Provided records below:

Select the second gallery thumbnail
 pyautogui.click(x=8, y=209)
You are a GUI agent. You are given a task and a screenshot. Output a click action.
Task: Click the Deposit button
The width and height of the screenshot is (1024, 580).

End of Provided records.

_Task instructions:_ All lines from the one with "Task: Click the Deposit button" through the final line above are to be quoted exactly; quote no other line.

_Solution for this task:_
Task: Click the Deposit button
The width and height of the screenshot is (1024, 580).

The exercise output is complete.